◆ WHAT IS EXPECTED
Every line from the one that contains "Click the Size Qty. row label" to the end of the records must be restated word for word. No other line belongs in the answer.
########################################
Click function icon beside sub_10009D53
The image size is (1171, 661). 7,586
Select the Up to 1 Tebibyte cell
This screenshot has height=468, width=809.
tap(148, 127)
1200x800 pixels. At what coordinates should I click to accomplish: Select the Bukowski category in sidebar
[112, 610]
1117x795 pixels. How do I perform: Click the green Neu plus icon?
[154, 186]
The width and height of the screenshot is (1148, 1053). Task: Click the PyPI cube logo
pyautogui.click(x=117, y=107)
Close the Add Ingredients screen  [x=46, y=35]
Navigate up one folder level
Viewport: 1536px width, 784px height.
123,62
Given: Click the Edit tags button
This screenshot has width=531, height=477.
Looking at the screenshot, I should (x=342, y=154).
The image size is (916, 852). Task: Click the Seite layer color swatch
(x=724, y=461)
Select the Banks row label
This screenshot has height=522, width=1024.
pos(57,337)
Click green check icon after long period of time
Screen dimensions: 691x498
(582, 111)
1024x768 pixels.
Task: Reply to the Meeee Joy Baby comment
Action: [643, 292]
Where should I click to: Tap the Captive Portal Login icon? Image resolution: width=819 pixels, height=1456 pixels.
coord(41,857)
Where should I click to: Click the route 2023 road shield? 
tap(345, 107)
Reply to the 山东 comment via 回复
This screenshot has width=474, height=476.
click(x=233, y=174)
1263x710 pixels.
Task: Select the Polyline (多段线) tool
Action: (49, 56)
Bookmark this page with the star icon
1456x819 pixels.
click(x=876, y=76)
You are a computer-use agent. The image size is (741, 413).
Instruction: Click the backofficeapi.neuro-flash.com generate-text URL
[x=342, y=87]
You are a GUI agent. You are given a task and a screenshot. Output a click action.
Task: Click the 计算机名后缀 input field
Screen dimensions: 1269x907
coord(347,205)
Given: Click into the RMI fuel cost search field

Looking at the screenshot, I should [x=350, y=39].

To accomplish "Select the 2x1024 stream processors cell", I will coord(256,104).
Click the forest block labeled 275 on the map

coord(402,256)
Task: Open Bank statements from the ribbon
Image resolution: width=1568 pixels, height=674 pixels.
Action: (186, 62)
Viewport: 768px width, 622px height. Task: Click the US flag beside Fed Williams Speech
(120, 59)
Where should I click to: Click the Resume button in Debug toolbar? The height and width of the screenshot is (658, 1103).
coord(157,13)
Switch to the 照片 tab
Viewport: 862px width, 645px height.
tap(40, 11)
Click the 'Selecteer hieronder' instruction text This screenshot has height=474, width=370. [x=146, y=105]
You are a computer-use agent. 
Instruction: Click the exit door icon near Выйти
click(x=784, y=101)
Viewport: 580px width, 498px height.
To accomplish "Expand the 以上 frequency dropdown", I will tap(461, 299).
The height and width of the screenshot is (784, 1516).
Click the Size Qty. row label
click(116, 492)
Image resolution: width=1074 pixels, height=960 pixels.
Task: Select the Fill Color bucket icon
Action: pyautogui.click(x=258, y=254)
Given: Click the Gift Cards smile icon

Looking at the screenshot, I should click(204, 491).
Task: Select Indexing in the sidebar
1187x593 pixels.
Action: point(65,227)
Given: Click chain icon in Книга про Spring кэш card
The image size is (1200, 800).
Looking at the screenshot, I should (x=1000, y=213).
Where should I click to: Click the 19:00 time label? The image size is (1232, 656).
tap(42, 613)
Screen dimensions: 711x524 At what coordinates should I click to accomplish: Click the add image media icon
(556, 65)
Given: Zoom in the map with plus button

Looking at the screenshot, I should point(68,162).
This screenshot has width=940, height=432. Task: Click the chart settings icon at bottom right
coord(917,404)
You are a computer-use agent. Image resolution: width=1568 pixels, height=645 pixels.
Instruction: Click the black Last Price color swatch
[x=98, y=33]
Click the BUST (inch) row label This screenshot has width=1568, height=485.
########################################
◆ RESULT OF THIS EXERCISE
Click the Size Qty. row label
click(116, 492)
Image resolution: width=1074 pixels, height=960 pixels.
Task: Select the Fill Color bucket icon
Action: pyautogui.click(x=258, y=254)
Given: Click the Gift Cards smile icon

Looking at the screenshot, I should click(204, 491).
Task: Select Indexing in the sidebar
1187x593 pixels.
Action: point(65,227)
Given: Click chain icon in Книга про Spring кэш card
The image size is (1200, 800).
Looking at the screenshot, I should (x=1000, y=213).
Where should I click to: Click the 19:00 time label? The image size is (1232, 656).
tap(42, 613)
Screen dimensions: 711x524 At what coordinates should I click to accomplish: Click the add image media icon
(556, 65)
Given: Zoom in the map with plus button

Looking at the screenshot, I should point(68,162).
This screenshot has width=940, height=432. Task: Click the chart settings icon at bottom right
coord(917,404)
You are a computer-use agent. Image resolution: width=1568 pixels, height=645 pixels.
Instruction: Click the black Last Price color swatch
[x=98, y=33]
Click the BUST (inch) row label This screenshot has width=1568, height=485.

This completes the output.